(EXERCISE INPUTS Opens)
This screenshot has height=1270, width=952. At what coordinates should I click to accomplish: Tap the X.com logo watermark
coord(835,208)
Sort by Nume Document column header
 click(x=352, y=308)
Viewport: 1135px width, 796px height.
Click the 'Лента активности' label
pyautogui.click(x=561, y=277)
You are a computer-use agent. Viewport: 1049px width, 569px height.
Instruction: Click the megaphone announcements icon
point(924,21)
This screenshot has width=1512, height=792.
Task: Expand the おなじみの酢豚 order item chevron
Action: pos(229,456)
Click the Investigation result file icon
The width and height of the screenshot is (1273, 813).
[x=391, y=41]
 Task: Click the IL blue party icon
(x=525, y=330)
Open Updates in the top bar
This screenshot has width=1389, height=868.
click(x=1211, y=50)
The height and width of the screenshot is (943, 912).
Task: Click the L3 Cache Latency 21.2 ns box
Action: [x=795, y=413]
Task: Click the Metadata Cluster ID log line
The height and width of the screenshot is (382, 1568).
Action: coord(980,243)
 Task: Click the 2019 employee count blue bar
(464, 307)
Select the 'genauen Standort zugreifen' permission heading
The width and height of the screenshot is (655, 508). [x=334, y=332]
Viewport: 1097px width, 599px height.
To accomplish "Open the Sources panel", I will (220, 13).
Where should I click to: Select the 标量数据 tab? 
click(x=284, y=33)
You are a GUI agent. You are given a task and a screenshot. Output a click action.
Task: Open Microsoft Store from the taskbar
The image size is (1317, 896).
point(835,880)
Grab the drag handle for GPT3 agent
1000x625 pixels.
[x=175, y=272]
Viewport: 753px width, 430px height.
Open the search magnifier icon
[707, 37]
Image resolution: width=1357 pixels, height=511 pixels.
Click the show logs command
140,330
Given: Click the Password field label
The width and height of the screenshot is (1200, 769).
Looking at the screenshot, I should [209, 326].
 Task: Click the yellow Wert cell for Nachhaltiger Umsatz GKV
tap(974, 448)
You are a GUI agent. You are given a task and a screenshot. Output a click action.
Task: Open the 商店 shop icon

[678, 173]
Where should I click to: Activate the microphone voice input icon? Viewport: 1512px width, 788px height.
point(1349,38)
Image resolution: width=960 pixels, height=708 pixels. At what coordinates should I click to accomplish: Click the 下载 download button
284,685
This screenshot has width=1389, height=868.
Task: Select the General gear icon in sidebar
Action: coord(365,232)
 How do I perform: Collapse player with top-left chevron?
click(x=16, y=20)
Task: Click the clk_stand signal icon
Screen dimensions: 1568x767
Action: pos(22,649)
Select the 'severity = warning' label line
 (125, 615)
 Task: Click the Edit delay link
(EXERCISE INPUTS Closes)
# TASK TO COMPLETE:
The records above must be written out again exactly.

# WRITTEN SOLUTION:
This screenshot has height=1270, width=952. At what coordinates should I click to accomplish: Tap the X.com logo watermark
coord(835,208)
Sort by Nume Document column header
 click(x=352, y=308)
Viewport: 1135px width, 796px height.
Click the 'Лента активности' label
pyautogui.click(x=561, y=277)
You are a computer-use agent. Viewport: 1049px width, 569px height.
Instruction: Click the megaphone announcements icon
point(924,21)
This screenshot has width=1512, height=792.
Task: Expand the おなじみの酢豚 order item chevron
Action: pos(229,456)
Click the Investigation result file icon
The width and height of the screenshot is (1273, 813).
[x=391, y=41]
 Task: Click the IL blue party icon
(x=525, y=330)
Open Updates in the top bar
This screenshot has width=1389, height=868.
click(x=1211, y=50)
The height and width of the screenshot is (943, 912).
Task: Click the L3 Cache Latency 21.2 ns box
Action: [x=795, y=413]
Task: Click the Metadata Cluster ID log line
The height and width of the screenshot is (382, 1568).
Action: coord(980,243)
 Task: Click the 2019 employee count blue bar
(464, 307)
Select the 'genauen Standort zugreifen' permission heading
The width and height of the screenshot is (655, 508). [x=334, y=332]
Viewport: 1097px width, 599px height.
To accomplish "Open the Sources panel", I will (220, 13).
Where should I click to: Select the 标量数据 tab? 
click(x=284, y=33)
You are a GUI agent. You are given a task and a screenshot. Output a click action.
Task: Open Microsoft Store from the taskbar
The image size is (1317, 896).
point(835,880)
Grab the drag handle for GPT3 agent
1000x625 pixels.
[x=175, y=272]
Viewport: 753px width, 430px height.
Open the search magnifier icon
[707, 37]
Image resolution: width=1357 pixels, height=511 pixels.
Click the show logs command
140,330
Given: Click the Password field label
The width and height of the screenshot is (1200, 769).
Looking at the screenshot, I should [209, 326].
 Task: Click the yellow Wert cell for Nachhaltiger Umsatz GKV
tap(974, 448)
You are a GUI agent. You are given a task and a screenshot. Output a click action.
Task: Open the 商店 shop icon

[678, 173]
Where should I click to: Activate the microphone voice input icon? Viewport: 1512px width, 788px height.
point(1349,38)
Image resolution: width=960 pixels, height=708 pixels. At what coordinates should I click to accomplish: Click the 下载 download button
284,685
This screenshot has width=1389, height=868.
Task: Select the General gear icon in sidebar
Action: coord(365,232)
 How do I perform: Collapse player with top-left chevron?
click(x=16, y=20)
Task: Click the clk_stand signal icon
Screen dimensions: 1568x767
Action: pos(22,649)
Select the 'severity = warning' label line
 (125, 615)
 Task: Click the Edit delay link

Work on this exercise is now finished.